Chris Hoffman: Xcel's risky overturePublished on: Thursday, May 28, 2020
In this time of pandemic, no one wants to take unnecessary risks. We are all hoping that as we navigate this crisis, we will do it in a way that allows us to emerge into a cleaner, safer, healthier, more equitable world.
That’s why I was concerned to learn that Xcel is trying to lure Boulder back into an agreement with a monopoly with a business model fraught with risks — to our economy, to our resilience, to our planetary survival (Re: “Why is Boulder pursuing a partnership with Xcel when residents have repeatedly voted in support of the muni?” News, May 21, 2020).
One of the things we’ve already learned from the COVID crisis is that big actions early save lives. The same is true of the climate crisis. Some utilities are stepping up. Consumers Energy of Michigan plans to reach net-zero carbon emissions by 2040. That’s 10 years sooner than Xcel’s goal of 2050. Platte River Power Authority is preparing a plan for 90-95% renewables by 2030 at business-as-usual rates. That’s 20 years sooner. By contrast, Xcel recently declined offers to supply it with tens of thousands of megawatts of very low-cost renewables. Xcel’s decision represents a planetary risk.
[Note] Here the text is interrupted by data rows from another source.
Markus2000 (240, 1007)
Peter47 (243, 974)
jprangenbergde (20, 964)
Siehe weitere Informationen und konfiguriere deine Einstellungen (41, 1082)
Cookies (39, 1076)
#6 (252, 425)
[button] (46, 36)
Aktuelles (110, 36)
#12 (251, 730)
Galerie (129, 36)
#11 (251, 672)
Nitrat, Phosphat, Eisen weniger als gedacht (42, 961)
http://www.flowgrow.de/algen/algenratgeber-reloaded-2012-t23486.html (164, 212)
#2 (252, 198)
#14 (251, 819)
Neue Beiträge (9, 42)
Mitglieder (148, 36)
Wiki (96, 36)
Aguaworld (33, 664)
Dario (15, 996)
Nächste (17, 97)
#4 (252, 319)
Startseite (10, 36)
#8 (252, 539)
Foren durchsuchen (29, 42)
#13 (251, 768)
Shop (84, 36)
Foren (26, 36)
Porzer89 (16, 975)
We have already learned from Boulder’s floods and wildfires that having a resilient electric system in the city could save lives and property. Microgrids would be a key component of resilience. Boulder community power offers this. Xcel does not. A resilience risk.
The COVID crisis has exacted an enormous toll on Boulder businesses (and consequently the City’s tax revenue for providing essential services). As we work to emerge from the crisis it would be very helpful to have an additional $23 million each year circulating in our local economy. Instead of circulating and multiplying locally, this amount is siphoned away every year by Xcel and sent to Minneapolis. A financial risk.
I support a thriving future instead of these risks.